Em uma força conjunta, empresários da cidade criaram o Instituto Renova Navegantes, uma Organização da Sociedade Civil de Interesse Público (Oscip), cujo intuito principal é tentar criar soluções para os problemas enfrentados hoje na Praia do Gravatá. Atualmente, o grupo está focado em contratar uma empresa para fazer o estudo e o projeto para tentar salvar a praia mais cobiçada no verão navegantino.

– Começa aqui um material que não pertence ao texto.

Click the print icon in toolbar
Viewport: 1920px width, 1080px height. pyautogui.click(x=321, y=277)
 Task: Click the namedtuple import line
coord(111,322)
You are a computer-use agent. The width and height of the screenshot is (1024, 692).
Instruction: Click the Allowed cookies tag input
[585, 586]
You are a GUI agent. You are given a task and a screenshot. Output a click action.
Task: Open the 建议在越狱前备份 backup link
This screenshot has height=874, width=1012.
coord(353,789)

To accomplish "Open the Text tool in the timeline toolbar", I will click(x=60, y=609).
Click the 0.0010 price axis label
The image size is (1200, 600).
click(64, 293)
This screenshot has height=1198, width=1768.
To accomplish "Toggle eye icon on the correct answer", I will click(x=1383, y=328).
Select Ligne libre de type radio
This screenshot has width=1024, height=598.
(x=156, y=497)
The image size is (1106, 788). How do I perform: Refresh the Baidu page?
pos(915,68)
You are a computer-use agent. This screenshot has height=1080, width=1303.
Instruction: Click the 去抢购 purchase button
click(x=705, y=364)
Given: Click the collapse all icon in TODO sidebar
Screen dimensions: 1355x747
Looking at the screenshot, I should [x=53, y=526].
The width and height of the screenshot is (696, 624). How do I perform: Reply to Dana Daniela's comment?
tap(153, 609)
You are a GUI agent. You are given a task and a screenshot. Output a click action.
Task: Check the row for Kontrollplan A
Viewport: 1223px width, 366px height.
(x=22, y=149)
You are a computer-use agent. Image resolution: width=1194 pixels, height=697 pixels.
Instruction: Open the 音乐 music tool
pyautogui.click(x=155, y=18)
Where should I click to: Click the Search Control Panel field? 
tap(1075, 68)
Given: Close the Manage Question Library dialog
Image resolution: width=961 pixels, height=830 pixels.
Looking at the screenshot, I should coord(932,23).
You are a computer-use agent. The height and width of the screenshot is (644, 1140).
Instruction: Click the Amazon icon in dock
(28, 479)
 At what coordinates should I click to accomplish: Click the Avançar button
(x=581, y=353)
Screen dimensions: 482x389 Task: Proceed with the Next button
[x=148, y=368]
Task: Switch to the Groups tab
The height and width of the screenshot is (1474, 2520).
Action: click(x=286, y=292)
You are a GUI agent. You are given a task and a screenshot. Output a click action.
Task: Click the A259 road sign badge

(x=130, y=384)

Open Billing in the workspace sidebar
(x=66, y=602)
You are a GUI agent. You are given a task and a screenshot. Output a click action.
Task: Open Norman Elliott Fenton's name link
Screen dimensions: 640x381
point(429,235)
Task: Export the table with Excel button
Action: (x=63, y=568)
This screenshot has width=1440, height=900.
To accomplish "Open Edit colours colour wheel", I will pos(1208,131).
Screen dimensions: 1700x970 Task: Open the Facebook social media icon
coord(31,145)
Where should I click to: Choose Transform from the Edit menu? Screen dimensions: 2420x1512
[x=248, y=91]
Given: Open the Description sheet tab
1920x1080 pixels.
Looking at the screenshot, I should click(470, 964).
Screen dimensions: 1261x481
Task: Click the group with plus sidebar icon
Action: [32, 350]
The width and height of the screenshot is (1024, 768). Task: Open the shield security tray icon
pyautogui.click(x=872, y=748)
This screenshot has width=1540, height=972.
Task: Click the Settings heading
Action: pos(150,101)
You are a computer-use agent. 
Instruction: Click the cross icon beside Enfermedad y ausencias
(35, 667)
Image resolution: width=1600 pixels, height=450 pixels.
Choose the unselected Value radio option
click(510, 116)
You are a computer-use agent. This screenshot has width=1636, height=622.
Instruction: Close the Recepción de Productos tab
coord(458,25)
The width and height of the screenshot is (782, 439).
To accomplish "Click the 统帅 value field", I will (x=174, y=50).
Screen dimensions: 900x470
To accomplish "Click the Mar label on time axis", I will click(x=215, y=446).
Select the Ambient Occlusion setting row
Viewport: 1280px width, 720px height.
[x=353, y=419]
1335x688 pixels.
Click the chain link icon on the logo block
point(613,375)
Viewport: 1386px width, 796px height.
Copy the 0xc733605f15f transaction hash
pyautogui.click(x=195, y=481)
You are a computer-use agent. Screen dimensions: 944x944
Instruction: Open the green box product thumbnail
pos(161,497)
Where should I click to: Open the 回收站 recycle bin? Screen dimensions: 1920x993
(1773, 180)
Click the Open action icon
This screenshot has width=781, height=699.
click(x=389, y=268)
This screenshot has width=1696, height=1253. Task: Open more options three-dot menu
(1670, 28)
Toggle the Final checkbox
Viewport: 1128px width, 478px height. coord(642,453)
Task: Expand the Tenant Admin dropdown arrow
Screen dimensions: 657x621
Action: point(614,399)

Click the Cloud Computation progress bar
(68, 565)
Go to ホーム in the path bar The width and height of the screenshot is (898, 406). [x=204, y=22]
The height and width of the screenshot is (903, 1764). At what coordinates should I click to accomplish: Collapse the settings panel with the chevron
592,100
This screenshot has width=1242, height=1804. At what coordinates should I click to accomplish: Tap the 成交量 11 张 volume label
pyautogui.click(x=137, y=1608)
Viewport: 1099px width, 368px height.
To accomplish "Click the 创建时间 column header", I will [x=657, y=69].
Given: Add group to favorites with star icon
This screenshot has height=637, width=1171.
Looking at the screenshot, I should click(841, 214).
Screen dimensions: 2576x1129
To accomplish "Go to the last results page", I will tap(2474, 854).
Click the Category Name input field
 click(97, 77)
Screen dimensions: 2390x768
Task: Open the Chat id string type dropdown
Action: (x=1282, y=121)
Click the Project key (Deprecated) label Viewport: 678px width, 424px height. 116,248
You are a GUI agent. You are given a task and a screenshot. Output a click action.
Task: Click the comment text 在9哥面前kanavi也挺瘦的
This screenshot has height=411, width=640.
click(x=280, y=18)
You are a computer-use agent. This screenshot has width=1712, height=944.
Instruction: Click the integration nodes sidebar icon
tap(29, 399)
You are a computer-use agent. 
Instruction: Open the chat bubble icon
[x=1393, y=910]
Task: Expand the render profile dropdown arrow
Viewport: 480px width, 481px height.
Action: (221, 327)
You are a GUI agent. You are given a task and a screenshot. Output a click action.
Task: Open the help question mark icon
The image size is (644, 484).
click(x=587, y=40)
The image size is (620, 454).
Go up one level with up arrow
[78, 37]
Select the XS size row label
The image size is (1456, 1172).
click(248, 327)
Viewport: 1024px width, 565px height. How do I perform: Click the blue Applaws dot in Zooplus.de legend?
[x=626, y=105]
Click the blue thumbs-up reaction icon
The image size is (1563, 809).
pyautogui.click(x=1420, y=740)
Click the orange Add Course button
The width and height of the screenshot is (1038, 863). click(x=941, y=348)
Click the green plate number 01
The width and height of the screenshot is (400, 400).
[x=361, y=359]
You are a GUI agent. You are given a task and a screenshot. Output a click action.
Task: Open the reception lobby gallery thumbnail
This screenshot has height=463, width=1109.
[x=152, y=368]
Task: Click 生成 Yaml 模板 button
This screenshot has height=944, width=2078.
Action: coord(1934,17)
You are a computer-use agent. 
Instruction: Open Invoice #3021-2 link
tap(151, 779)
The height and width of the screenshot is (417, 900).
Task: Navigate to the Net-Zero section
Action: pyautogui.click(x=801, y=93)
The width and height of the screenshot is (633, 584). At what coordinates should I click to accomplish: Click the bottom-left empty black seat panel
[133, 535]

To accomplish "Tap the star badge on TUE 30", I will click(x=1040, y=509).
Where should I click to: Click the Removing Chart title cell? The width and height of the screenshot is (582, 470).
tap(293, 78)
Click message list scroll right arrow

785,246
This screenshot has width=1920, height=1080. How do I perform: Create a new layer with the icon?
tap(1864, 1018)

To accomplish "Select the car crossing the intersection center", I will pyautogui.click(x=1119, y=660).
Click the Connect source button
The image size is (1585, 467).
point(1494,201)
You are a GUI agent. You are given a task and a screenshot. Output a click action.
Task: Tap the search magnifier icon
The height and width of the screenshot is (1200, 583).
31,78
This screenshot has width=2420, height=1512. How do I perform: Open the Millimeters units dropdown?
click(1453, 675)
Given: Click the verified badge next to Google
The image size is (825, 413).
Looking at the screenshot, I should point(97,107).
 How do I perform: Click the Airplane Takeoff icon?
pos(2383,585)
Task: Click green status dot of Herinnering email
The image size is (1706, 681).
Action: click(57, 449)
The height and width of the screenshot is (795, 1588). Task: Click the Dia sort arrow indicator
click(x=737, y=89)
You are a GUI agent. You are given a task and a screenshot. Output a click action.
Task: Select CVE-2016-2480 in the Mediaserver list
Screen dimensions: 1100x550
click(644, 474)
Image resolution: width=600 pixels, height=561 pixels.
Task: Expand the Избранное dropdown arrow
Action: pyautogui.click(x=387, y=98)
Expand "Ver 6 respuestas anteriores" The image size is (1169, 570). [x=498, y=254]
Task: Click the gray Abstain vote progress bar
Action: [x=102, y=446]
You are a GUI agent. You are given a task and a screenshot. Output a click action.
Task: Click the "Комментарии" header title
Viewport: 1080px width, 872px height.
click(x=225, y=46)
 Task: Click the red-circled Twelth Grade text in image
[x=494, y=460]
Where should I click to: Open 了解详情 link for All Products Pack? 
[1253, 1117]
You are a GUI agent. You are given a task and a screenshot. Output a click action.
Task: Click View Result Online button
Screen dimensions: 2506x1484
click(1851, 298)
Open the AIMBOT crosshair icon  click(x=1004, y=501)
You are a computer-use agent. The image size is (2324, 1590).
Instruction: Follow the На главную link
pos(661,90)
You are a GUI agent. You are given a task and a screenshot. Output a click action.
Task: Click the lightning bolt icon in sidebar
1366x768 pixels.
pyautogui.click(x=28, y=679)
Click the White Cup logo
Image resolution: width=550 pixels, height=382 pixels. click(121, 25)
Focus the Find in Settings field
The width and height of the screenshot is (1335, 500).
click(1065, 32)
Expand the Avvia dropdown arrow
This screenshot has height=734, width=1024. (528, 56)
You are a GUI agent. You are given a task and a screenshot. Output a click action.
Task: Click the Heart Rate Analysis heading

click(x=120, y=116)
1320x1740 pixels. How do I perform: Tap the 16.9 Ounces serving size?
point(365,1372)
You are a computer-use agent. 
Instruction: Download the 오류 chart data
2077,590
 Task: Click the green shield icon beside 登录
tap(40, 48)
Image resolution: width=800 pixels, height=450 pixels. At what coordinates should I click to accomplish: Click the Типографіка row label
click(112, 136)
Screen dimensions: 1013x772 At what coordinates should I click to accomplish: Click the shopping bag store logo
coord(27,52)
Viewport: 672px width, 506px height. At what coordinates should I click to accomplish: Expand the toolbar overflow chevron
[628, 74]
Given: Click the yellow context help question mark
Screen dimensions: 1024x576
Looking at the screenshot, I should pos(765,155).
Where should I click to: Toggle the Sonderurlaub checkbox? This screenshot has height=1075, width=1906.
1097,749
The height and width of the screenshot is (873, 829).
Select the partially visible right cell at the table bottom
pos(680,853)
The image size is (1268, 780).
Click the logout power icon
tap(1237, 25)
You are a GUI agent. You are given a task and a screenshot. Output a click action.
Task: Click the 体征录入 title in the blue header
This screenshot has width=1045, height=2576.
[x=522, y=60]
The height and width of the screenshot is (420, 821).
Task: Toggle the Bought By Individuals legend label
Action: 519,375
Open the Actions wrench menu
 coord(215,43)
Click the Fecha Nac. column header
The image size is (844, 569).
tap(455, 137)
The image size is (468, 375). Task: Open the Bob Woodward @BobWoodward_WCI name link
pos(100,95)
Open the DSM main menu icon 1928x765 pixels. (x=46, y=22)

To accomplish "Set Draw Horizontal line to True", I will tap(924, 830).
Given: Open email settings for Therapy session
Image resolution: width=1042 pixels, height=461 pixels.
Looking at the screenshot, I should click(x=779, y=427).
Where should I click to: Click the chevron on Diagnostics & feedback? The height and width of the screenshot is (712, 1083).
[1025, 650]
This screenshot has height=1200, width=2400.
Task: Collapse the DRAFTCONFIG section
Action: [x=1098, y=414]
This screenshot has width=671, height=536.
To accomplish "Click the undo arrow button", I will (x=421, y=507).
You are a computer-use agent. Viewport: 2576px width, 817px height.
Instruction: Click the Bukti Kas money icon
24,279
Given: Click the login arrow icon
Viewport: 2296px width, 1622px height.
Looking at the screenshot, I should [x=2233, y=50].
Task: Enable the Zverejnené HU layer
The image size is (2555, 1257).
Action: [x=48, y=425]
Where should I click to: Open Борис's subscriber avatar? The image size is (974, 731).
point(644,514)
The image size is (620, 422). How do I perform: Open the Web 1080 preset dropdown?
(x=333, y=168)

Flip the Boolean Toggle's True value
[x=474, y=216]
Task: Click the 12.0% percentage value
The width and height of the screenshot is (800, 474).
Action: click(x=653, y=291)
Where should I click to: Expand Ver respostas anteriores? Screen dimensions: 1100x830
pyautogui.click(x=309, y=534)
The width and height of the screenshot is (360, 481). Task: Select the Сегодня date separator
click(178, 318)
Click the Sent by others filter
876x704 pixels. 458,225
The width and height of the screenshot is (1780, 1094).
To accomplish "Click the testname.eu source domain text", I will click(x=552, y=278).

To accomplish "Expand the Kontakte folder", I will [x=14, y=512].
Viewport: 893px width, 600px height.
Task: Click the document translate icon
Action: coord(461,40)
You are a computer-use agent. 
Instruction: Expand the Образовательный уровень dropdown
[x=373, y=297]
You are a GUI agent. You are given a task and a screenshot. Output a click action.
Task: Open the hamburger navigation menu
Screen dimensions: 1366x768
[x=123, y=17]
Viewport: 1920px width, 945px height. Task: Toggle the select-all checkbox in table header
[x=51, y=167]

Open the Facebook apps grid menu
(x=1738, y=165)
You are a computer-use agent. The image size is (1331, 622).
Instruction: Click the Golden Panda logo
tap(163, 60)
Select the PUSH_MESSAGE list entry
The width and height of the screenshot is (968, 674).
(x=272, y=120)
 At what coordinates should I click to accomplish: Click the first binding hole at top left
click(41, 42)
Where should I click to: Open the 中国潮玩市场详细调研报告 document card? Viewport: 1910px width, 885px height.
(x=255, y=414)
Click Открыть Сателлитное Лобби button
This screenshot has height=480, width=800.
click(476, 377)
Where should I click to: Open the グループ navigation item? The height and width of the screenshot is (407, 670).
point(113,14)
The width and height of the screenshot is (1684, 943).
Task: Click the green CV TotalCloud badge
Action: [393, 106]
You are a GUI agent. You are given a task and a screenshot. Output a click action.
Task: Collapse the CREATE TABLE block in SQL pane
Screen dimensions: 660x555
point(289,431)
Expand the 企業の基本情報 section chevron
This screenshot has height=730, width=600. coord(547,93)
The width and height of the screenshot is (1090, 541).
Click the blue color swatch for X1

Nos últimos meses foram realizadas diversas reuniões para discutir a situação do balneário, juntamente com empresários e técnicos para avaliar a situação da praia. Empresas de dentro e fora do estado foram convidadas para participar das conversas. Algumas delas já se reuniram com o grupo duas ou três vezes, estando próximas de serem contratadas para realizar o estudo a fim de verificar quais são as possíveis soluções, juntamente com os projetos para execução das obras que serão necessárias para sanar os problemas encontrados na orla marítima daquele bairro.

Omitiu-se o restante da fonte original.